Beschluss (GASP) 2026/254 des Rates vom 29. Januar 2026 zur Änderung des Beschlusses (GASP) 2023/2135 über restriktive Maßnahmen angesichts von Handlungen, die die Stabilität und den politischen Übergang Sudans untergraben
(ABl. L 2026/254 vom 29.01.2026)
Der Rat der Europäischen Union -
gestützt auf den Vertrag über die Europäische Union, insbesondere auf Artikel 29,
auf Vorschlag der Hohen Vertreterin der Union für Außen- und Sicherheitspolitik,
in Erwägung nachstehender Gründe:
(1) Der Rat hat am 9. Oktober 2023 den Beschluss (GASP) 2023/2135 1 angenommen.

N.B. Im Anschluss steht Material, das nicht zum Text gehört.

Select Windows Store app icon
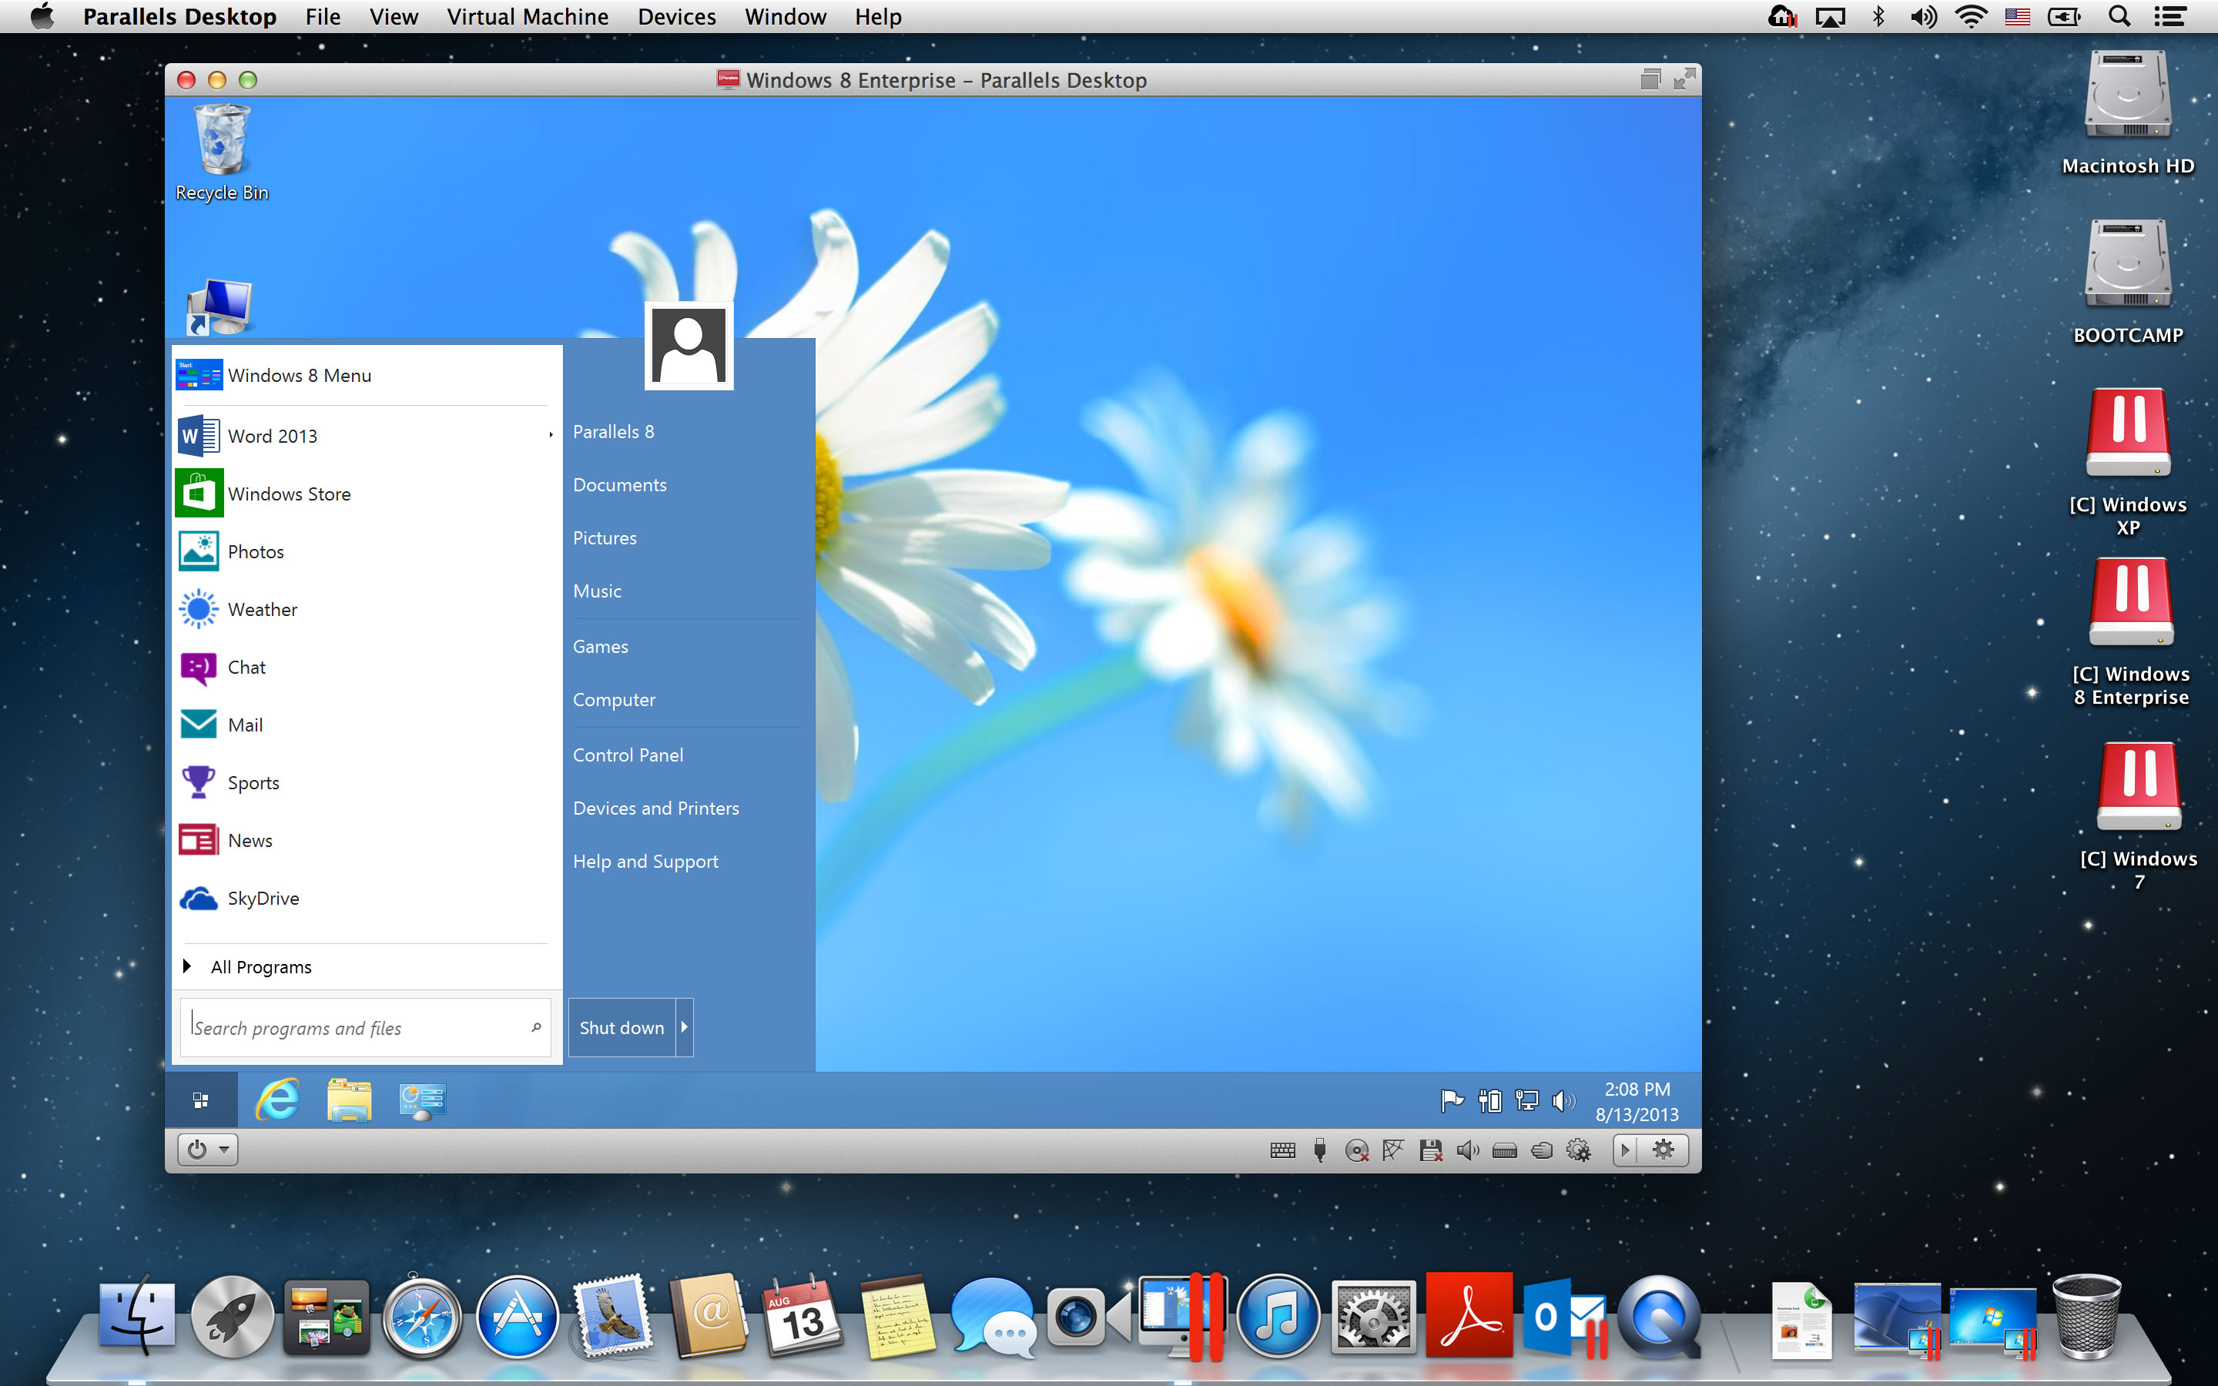This screenshot has width=2218, height=1386. coord(196,492)
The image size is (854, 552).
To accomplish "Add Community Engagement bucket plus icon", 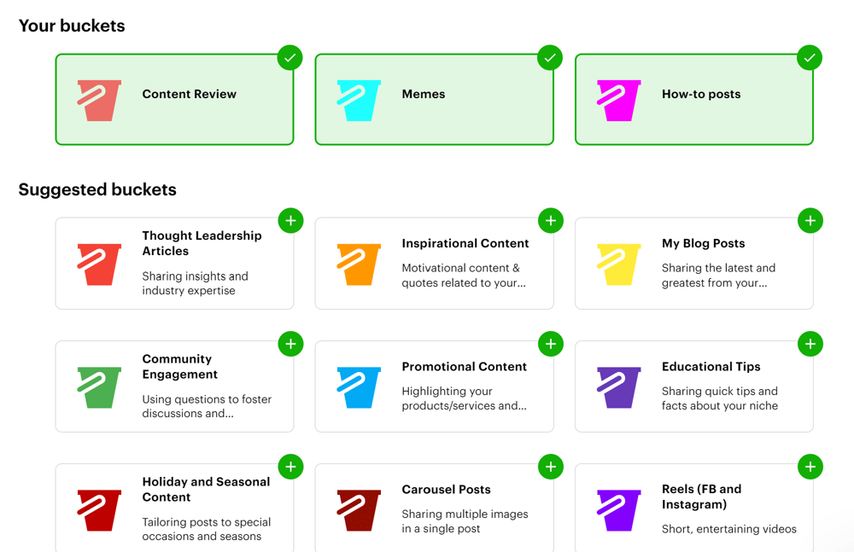I will coord(291,344).
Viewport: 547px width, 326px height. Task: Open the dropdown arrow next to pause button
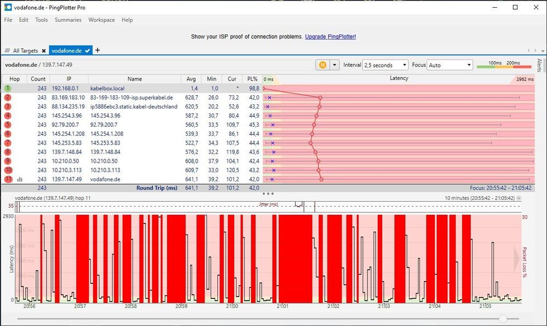click(335, 65)
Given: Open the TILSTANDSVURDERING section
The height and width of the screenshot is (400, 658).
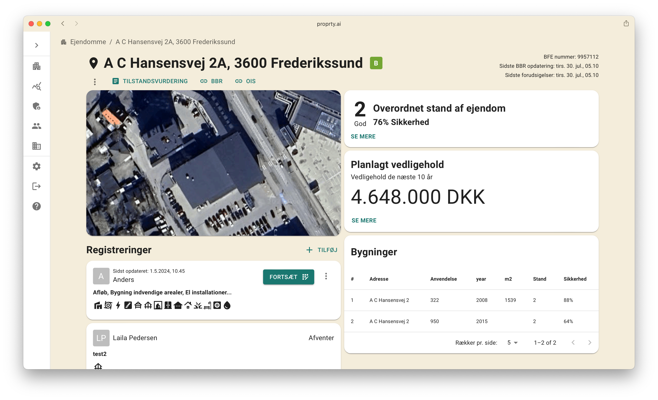Looking at the screenshot, I should coord(150,81).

(2) Der Hohe Vertreter der Union für Außen- und Sicherheitspolitik hat am 27. November 2023 eine Erklärung im Namen der Union abgegeben, in der die Union und ihre Mitgliedstaaten die anhaltenden Kämpfe zwischen den sudanesischen Streitkräften (Sudanese Armed Forces, SAF) und den Rapid Support Forces (RSF) sowie den jeweils angeschlossenen Milizen erneut aufs Schärfste verurteilt haben. In der Erklärung werden ferner die dramatische Eskalation der Gewalt und die nicht wiedergutzumachenden Verluste an Menschenleben in Darfur und im ganzen Land sowie die Verstöße gegen die internationalen Menschenrechtsnormen und das humanitäre Völkerrecht beklagt.

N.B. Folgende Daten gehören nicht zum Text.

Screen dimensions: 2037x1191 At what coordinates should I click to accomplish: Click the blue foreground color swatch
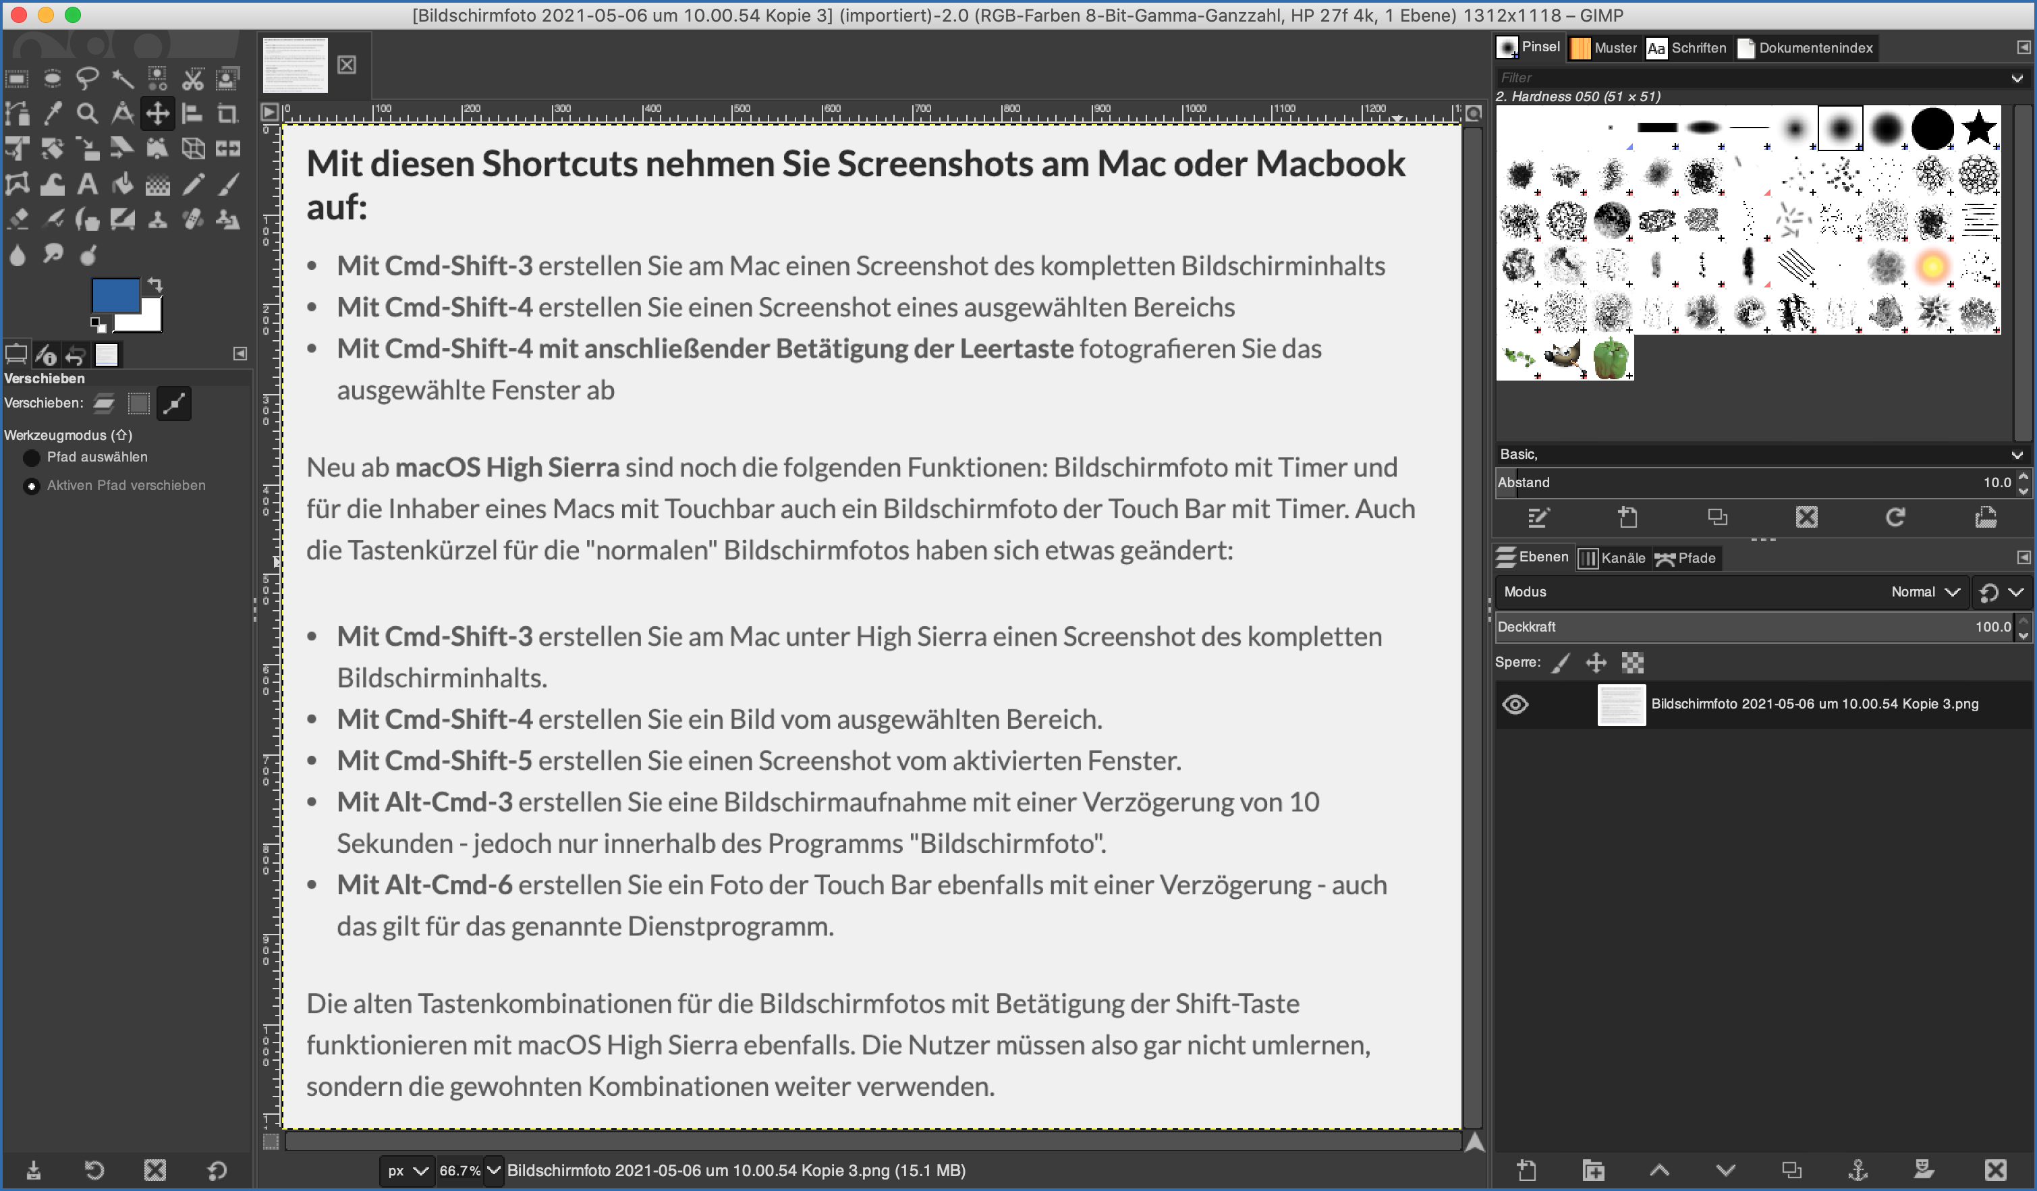point(116,296)
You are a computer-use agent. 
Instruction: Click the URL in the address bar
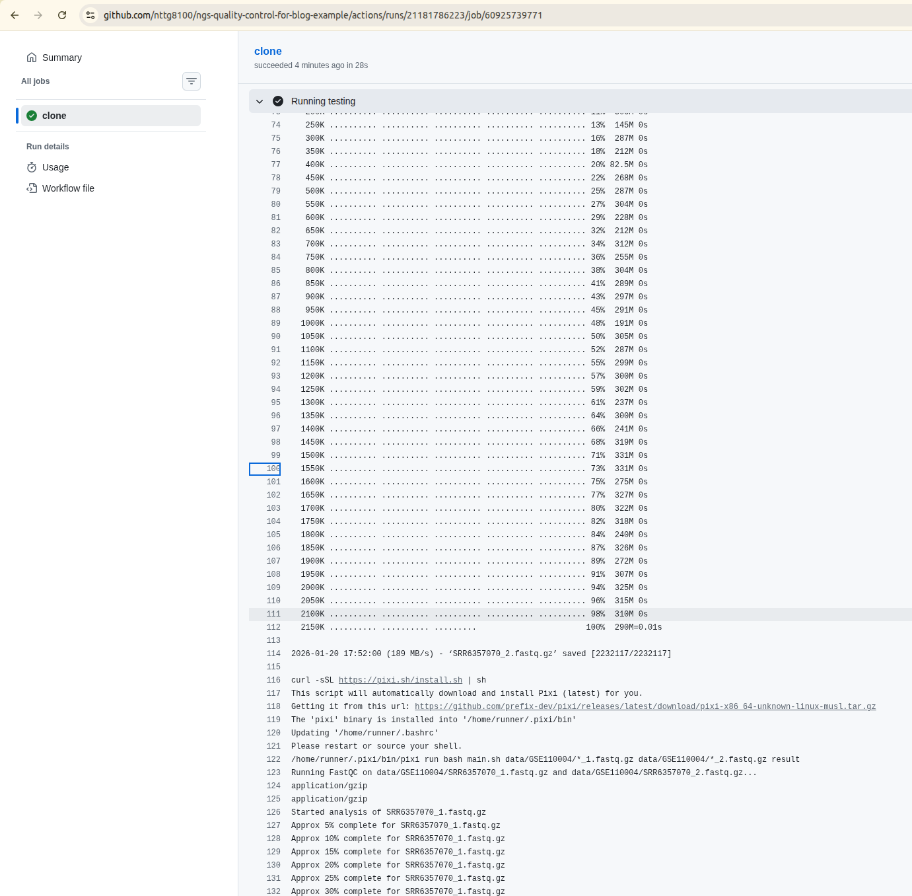pos(322,15)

(3) Am 28. Oktober 2025 gab die Hohe Vertreterin der Union für Außen- und Sicherheitspolitik eine gemeinsame Erklärung mit Kommissionsmitglied Lahbib zur Einnahme der Stadt El Fasher ab. In der Erklärung wurde betont, dass die Einnahme der Hauptstadt Darfurs durch die RSF einen gefährlichen Wendepunkt im Krieg darstellt und sich die bereits katastrophale humanitäre Lage weiter zu verschlechtern droht. Darüber hinaus wird in der Erklärung auch darauf hingewiesen, dass die Tatsache, dass Zivilisten aufgrund ihrer ethnischen Zugehörigkeit ins Visier genommen werden, die Brutalität der RSF unterstreicht.
(4) Angesichts der sehr ernsten Lage sollten sieben weitere Personen in die im Anhang des Beschlusses (GASP) 2023/2135 enthaltene Liste der natürlichen und juristischen Personen, Organisationen und Einrichtungen aufgenommen werden.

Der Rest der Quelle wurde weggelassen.